Biblical Catholic said...

No...I mean the Oxford Bible Commentary....

It's a fairly extensive one volume commentary published in 2001....

The Oxford Annotated Bible is okay....but doesn't have much content and most of it is just an explanatory gloss, which can be helpful if you just aren't sure what the verse is talking about, but doesn't provide much detail.

A Catholic Commentary on Holy Scripture was published in 1953, with an update, A New Catholic Commentary on Holy Scripture, published in 1968.

Neither is still in print but used copies can be obtained with relative ease...the 1953 volume is very expensive (around $200-$300) and is better, the new one is cheap, about $50, but nowhere near as good.....

ThisVivian said...

I just borrowed, today, a "Lutheran Study Bible" (Concordia 2009) - I think I would buy one if they weren't so ridiculously overpriced, even on Amazon ($50 for hardcover, $80 for bonded leather, $110 for "genuine leather", that is, stiff and think pigskin, with plain gilt). No higher-end binding options.

It's excellent. Truly excellent.

It may be the best single-volume study Bible I've ever read in terms of the contents (but not the layout, etc.). So far, it's the only modern study Bible I've seen that is in the same league as Haydock (although nothing modern is that good!), and is likely on the same level as the ten-volume Navarre, and it uses a superior translation (ESV v RSV-1CE) that has the Christianity restored to the OT. It's just about as Christocentric as the Orthodox Study Bible, but has, I would wager, around fifteen to twenty times more annotation (based on counting the number of characters per line, multiplying by two - as the notes are in two-column) across ten random pages, averaging it out, and doing the same for the OSB and then dividing them - I get a result of 18.9, etc.).

The few parts I've read are surprisingly harmonious with the Catholic faith (it's LCMS, which is as traditional Lutheran as you can get).

It might seem off-topic, but it comes back to Patristics, and the use of the Fathers: the Lutheran Study Bible uses far, far more Fathers (cited verbatim, and referenced/attributed) than the Orthodoxy Study Bible, which, in reality, uses very few.

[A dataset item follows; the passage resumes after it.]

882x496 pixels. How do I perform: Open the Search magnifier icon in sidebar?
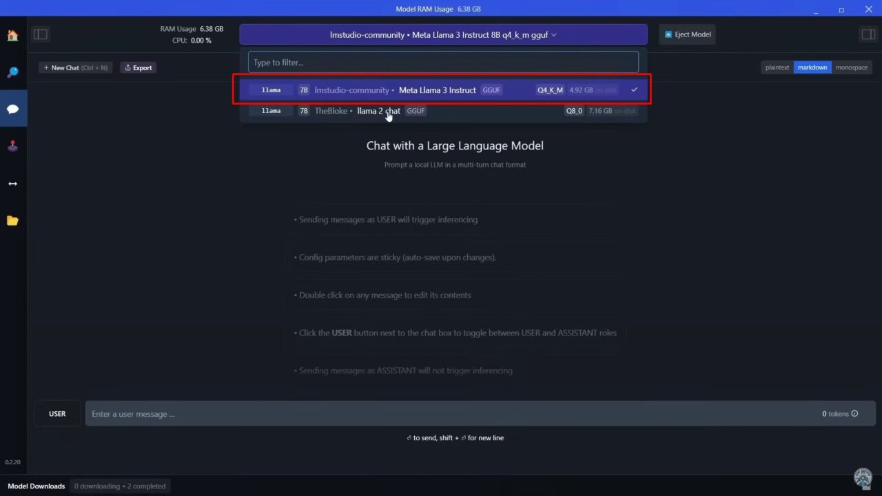[x=12, y=72]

Just on the first page dealing with the first three verses of Genesis (that's how much commentary there is), the Fathers, in ANF, NPNF1, NPNF2, FotC, and ACW, are together quoted eleven times!

The printing is tiny (albeit excellent, unlike many other Bibles, ahem, Crossway), the binding seems not-excellent and tight (either glued or saddle-stitched), it's a hardcover, etc., so my review of the form of the book would be negative (especially after finally finding the next-best-thing to the ever-elusive Holy Grail in Bible printing, the Cambridge Clarion in edge-lined goatskin) but the contents are one of those rare occasions where, with the knowledge I have now of them, I can give an unabashed, enthused five-stars and complete recommendation. If I ever buy one, it may displace my MacArthur NASB as my "main one-volume study Bible" (although I don't use one-volume study Bibles that much, so that's not saying a lot).

I shouldn't have been surprised at the quality of it, since the Lutheran Annotated Apocrypha - which is the apocrypha counterpart to the Lutheran Study Bible, based on the identical covers and layout - has quickly become my go-to reference for everything to do with the deuterocanonical books, being the best short commentary I've ever seen on them (it is disappointing that they only have annotation on the deuterocanonicals, not on the anagignoskomena, 1 Esdras, 3-4 Maccabees, Psalm 151, Prayer of Manasseh, or the pseudepigraphon 2/4 Esdras). For that matter, the commentary is more useful for regular, everyday purposes than most of the Anchor Bible volumes on the deuterocanonicals.

Off-topic is good, for that's where good discussions are born!